122 S.E. 13 | N.C. | 1924
Criminal prosecution tried upon indictments charging the defendant with the larceny of certain goods and with receiving same knowing them to have been feloniously stolen or taken in violation of C. S., 4250.
From an adverse verdict and judgment pronounced thereon, the defendant appeals. The defendant was indicted in two cases — one charging the larceny of certain automobile parts, the property of Alonzo Barbee, and with receiving same knowing them to have been feloniously stolen or taken; and the other charging the larceny of certain automobile parts, the property of Hall Tilley, and with receiving same knowing them to have been feloniously stolen or taken. The two cases were consolidated and tried together.

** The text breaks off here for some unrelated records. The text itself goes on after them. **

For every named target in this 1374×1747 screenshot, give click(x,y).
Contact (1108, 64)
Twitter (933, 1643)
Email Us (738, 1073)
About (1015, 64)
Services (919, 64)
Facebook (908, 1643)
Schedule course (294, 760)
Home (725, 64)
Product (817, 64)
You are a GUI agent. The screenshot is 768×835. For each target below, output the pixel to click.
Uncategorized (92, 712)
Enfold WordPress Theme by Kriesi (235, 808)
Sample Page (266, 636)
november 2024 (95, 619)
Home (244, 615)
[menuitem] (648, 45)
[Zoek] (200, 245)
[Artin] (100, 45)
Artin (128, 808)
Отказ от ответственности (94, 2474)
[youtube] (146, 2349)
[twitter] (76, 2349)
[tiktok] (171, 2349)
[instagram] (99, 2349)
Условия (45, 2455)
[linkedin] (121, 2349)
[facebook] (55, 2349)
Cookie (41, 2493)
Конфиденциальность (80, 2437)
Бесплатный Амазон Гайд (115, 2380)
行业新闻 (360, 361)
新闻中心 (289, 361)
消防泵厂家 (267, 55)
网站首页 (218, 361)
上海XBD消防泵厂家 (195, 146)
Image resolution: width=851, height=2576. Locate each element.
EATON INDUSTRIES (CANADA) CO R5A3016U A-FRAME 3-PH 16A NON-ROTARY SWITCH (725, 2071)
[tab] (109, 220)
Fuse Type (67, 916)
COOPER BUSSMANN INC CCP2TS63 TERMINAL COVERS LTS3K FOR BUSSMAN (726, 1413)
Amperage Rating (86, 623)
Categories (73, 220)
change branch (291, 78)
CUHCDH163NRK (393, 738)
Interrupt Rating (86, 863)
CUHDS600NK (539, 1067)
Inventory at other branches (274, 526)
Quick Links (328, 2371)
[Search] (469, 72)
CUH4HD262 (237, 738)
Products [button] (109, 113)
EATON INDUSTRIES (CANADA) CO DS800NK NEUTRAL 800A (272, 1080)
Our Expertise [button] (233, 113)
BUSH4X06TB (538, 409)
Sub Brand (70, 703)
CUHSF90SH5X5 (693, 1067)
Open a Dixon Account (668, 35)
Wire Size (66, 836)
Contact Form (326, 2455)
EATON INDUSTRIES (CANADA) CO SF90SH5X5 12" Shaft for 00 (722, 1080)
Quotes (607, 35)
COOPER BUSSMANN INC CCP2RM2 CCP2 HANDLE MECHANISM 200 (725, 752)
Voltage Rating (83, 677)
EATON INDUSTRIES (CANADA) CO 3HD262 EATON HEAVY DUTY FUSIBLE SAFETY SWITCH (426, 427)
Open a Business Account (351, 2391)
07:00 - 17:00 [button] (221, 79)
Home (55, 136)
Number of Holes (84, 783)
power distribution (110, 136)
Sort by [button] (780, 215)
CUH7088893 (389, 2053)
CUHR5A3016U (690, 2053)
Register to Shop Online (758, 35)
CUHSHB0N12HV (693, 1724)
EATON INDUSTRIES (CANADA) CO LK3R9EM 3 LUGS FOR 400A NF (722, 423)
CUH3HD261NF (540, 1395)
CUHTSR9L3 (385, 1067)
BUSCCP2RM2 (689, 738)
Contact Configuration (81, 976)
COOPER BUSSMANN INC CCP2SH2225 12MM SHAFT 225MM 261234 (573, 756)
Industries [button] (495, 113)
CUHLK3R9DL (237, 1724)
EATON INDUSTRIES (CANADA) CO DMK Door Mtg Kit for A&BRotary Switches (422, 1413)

The chief exception presented on the record is the one directed to the refusal of the trial court to grant the defendant's motion for dismissal of the actions or for judgment as of nonsuit, made under C. S., 4643, after the State had produced its evidence and rested its case. After this motion had been overruled, the defendant offered evidence in his own behalf, and the motion was not renewed at the conclusion of all the evidence. The exception has been waived by the defendant. S. v. Killian,
The remaining exceptions and assignments of error present no new question or novel point of law. They are without special merit, and all of them must be overruled.
There is no legal error appearing on the record.